Vom Präsentationsmedium zur Interaktivität
Derzeit wird die interaktive Tafel von den Schülerinnen und Schülern der Mittelstufe insbesondere als unkompliziertes Präsentationsmedium genutzt. Hier liegt es an den Lehrkräften, die Schülerinnen und Schüler auch zum Einsatz der boardspezifischen Software zu motivieren, die auch für den heimischen Gebrauch zu Verfügung gestellt werden kann. Mit Hilfe dieser Software lassen sich Referate und Hausaufgaben vorbereiten, die sowohl vorstrukturierte Präsentations- als auch interaktive Erarbeitungselemente beinhalten. Dadurch können Referate, die nur zu oft eine monodirektionale Kommunikation darstellen, durch echte Lernen-durch-Lehren-Sequenzen nach der Konzeption Professor Jean-Pol Martins abgelöst werden. Laut dieser erarbeiten Schülerinnen und Schüler “einen Lernstoffabschnitt selbständig”, und prüfen gleichzeitig, “ob die Informationen wirklich angekommen sind” und sorgen schließlich durch geeignete Übungen dafür, “daß der Stoff verinnerlicht wird”. (Vgl. Geiger, Lernen durch Lehren) Die Schülerinnen und Schüler bereiten also nicht nur die Präsentation von Informationen wie bei einem traditionellen Referat vor. Sie können mithilfe des interaktiven Whiteboards Module erarbeiten, mit welchen getestet werden kann, ob die Informationen und Zusammenhänge die Klasse erreicht haben. Die Klasse fungiert hierbei sowohl als erarbeitende sowie rückmeldende Instanz. Problemlos lassen sich kleine Quiz-Einheiten, Memory-Spiele und vergleichbare unmittelbar spielerisch aktivierende, aber dennoch präzise und unmittelbare Rückmeldung gebende Module erstellen, die für die Klasse zugleich Übungs- als auch Testcharakter haben. So durchdringen nicht nur diejenigen Schülerinnen und Schüler, die das Modul erarbeitet und sich intensiv mit zentralen Aspekten und Zusammenhängen auseinandergesetzt haben, den Lernstoffabschnitt profunder, sondern auch die Schülerinnen und Schüler der interaktiv involvierten Klasse.

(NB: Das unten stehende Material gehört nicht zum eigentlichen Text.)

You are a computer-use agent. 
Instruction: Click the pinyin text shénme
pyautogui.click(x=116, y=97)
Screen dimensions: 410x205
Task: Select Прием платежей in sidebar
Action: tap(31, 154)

Die Lehrkräfte müssen beim Einsatz von digitalen Whiteboards umdenken und zumindest anfangs noch mehr Unsicherheiten zulassen. Das neue Medium birgt die Gefahr, auch von den Lehrerinnen und Lehrern als traditionelles Präsentationssystem vom angeschlossenen Computer aus bedient zu werden, weil sie währenddessen die Klasse besser im Blick haben können. Darüber hinaus verfügen sie auch über eine größere Sicherheit im Umgang mit den Eingabewerkzeugen Maus und Tastatur, als über die finger- und stiftbasierten Interaktionsmöglichkeiten der interaktiven Tafel. Um Eingabefehler zu verwenden, werden diese bisher nur dementsprechend selten genutzt.
Anmerkungen:
– Schermer, Franz, Grundriss der Psychologie: Lernen und Gedächtnis: BD 10, Kohlhammer: Stuttgart (2006), S. 103ff.